Introduzione alla cultura giapponese. Saggio di antropologia reciproca di Hisayasu Nakagawa è l’interruzione che ci propone questa settimana Laura Imai Messina ricordandoci quanta generosità sia necessaria a un saggista.
Ecco una mente lucidissima, anche nei ripensamenti. Hisayasu Nakagawa era uno studioso che aveva una risposta ben argomentata, mai animosa, su ogni questione. Senza indulgere né nel protagonismo – benché lecito nel suo caso (fine studioso dell’Illuminismo francese, professore emerito dell’Università di Kyōto, direttore generale del Museo di Kyōto, è stato vicedirettore dell’Istituto di studi superiori di Kyōto e membro dell’Accademia del Giappone) – né nell’erudizione, ha dimostrato in questo eccezionale libretto non solo un comando invidiabile della lingua francese, ma del pensiero che sostiene entrambe la cultura occidentale e orientale.

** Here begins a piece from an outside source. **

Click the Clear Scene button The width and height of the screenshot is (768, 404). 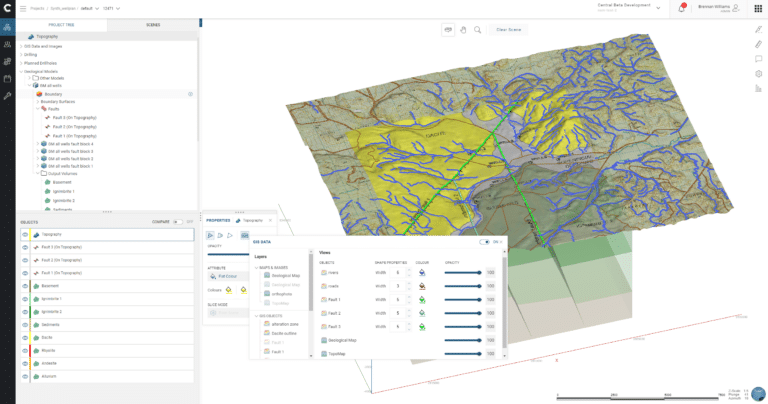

In Introduzione alla cultura giapponese. Saggio di antropologia reciproca sono riuniti brevi saggi pubblicati tra il 1990 e il 1994 sul periodico “L’Äne” e il testo di una conferenza tenuta alla Maison franco-japonaise.
Disparati anche i temi trattati: si passa da un acuto confronto tra l’individualismo europeo e l’“uniformismo” giapponese – entrambi con caratteristiche proprie di vantaggio e svantaggio sociale –, a malintesi originati da traduzioni che prima ancora che alla lingua, sono ancorate alla cultura di origine e di approdo di un testo; dalla definizione del giapponese come lingua «lococentrica» (ovvero che, se per un occidentale gli eventi sono risultato di una azione umana in termini di merito e/o colpa, e più generalmente di responsabilità di un soggetto singolo, in giapponese è invece la situazione, la circostanza calata in una rete di condizionamenti ambientali, a determinarli), alla spiegazione di come la religione sia eccezionalmente percepita in un Giappone che non contrappone ma integra i credi buddhista e scintoista.
Nakagawa spiega tra l’altro quello che, erroneamente, gli stranieri giudicano il “sorriso falso” dei giapponesi e quel non dire che disorienta l’occidentale, ma che va inteso piuttosto come fiducia in un sentimento la cui verità sta nel manifestarsi “spontaneo e naturale”, senza didascalie. È un annuire costante perché, quelle che potrebbero configurarsi come intuizioni personali di chi ha a che fare con il Sol Levante, qui acquistano spessore e nitidezza.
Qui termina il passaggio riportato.